Task objective: Repeat the material below word for word, from the line containing "Given: Expand the playback speed control" through the end of the material, including both ends. Leave the pictures out of your answer.

(Entries on target coordinates)
● ● ● ● ● ● ●

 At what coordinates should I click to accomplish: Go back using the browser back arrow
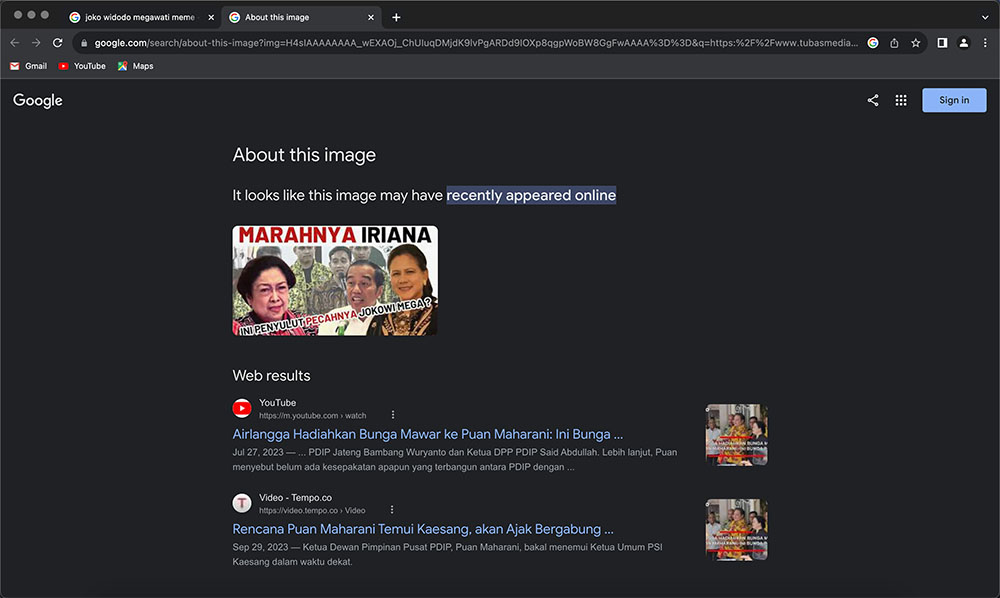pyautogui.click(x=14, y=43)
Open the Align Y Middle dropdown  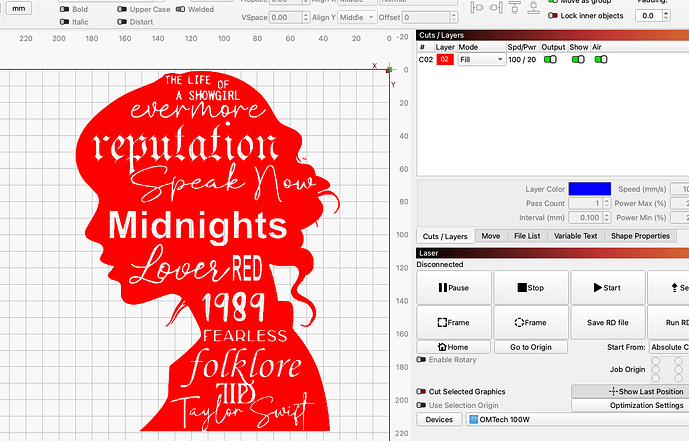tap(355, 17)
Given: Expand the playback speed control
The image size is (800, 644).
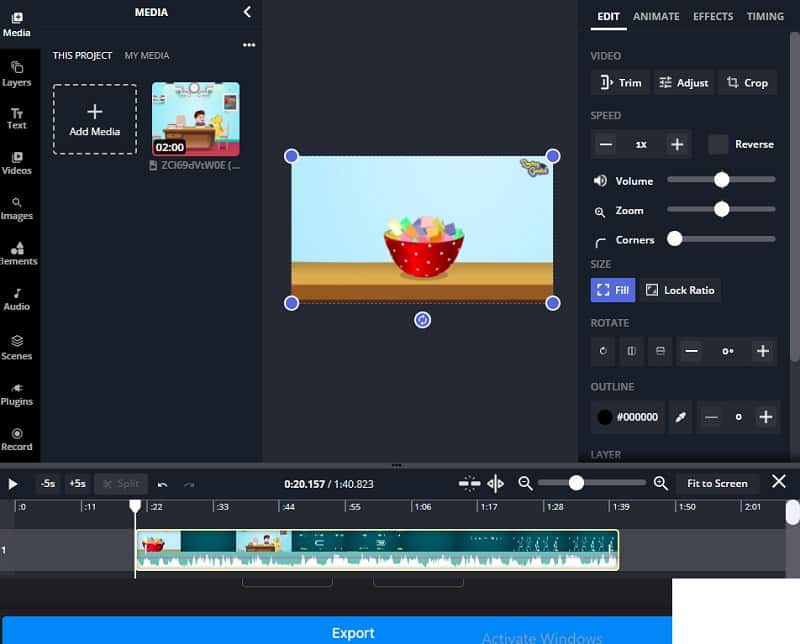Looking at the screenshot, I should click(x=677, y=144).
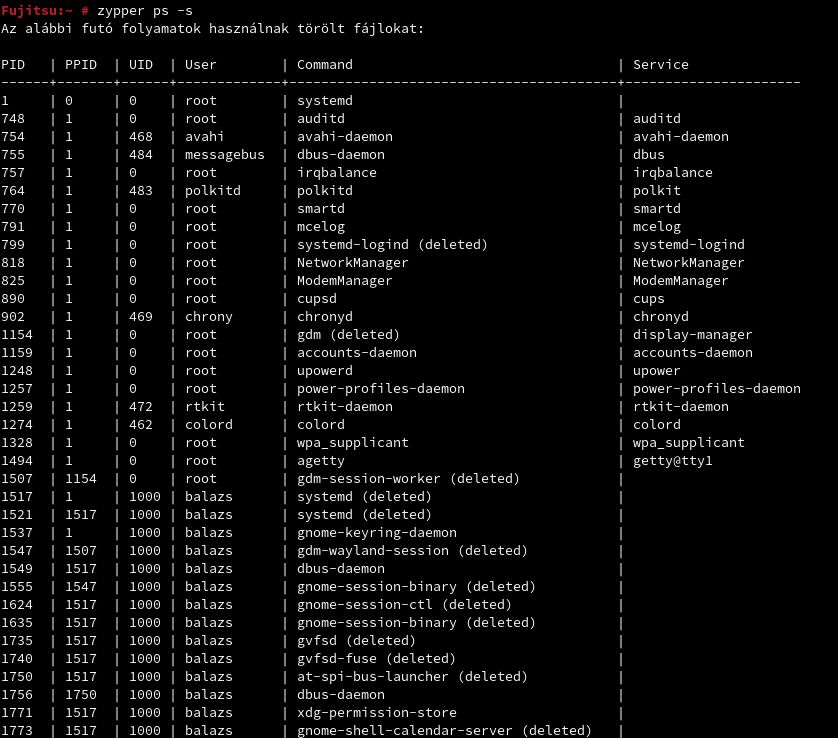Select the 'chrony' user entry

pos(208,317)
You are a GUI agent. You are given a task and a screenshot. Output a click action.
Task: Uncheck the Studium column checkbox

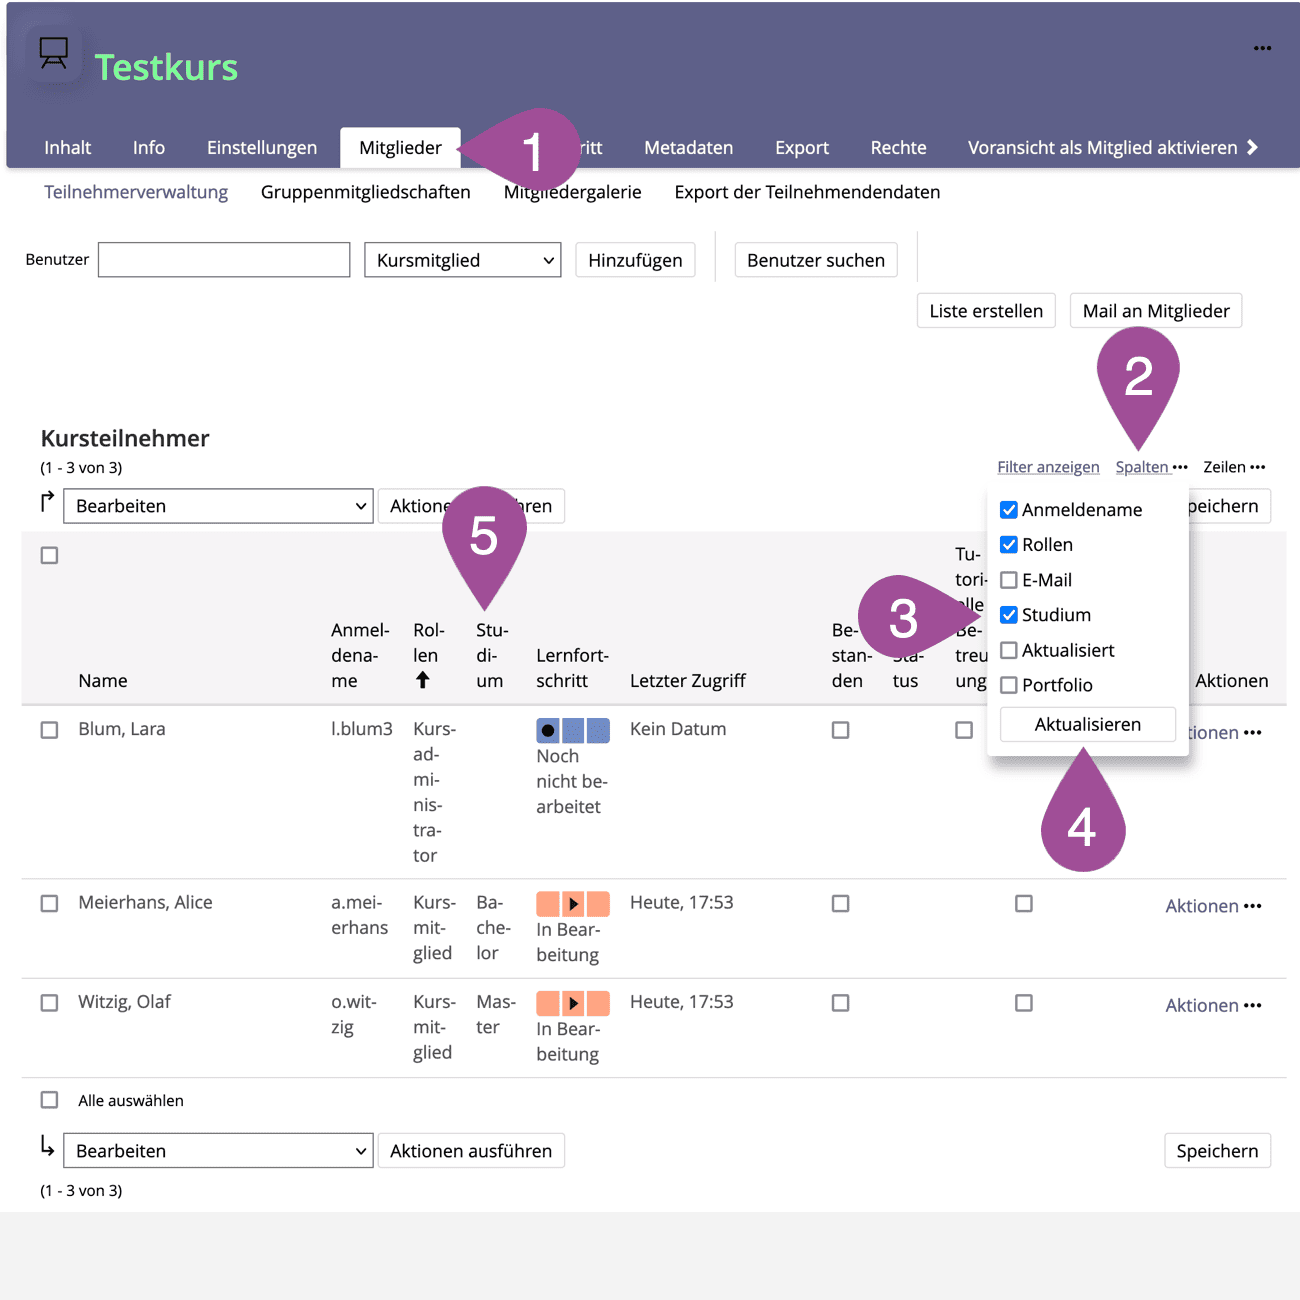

● ● ● ● ● ● ●

Problem solution:
Given: Expand the playback speed control
The image size is (800, 644).
Looking at the screenshot, I should click(x=677, y=144).
Select the 'chrony' user entry

pos(208,317)
You are a GUI agent. You are given a task and a screenshot. Output a click action.
Task: Uncheck the Studium column checkbox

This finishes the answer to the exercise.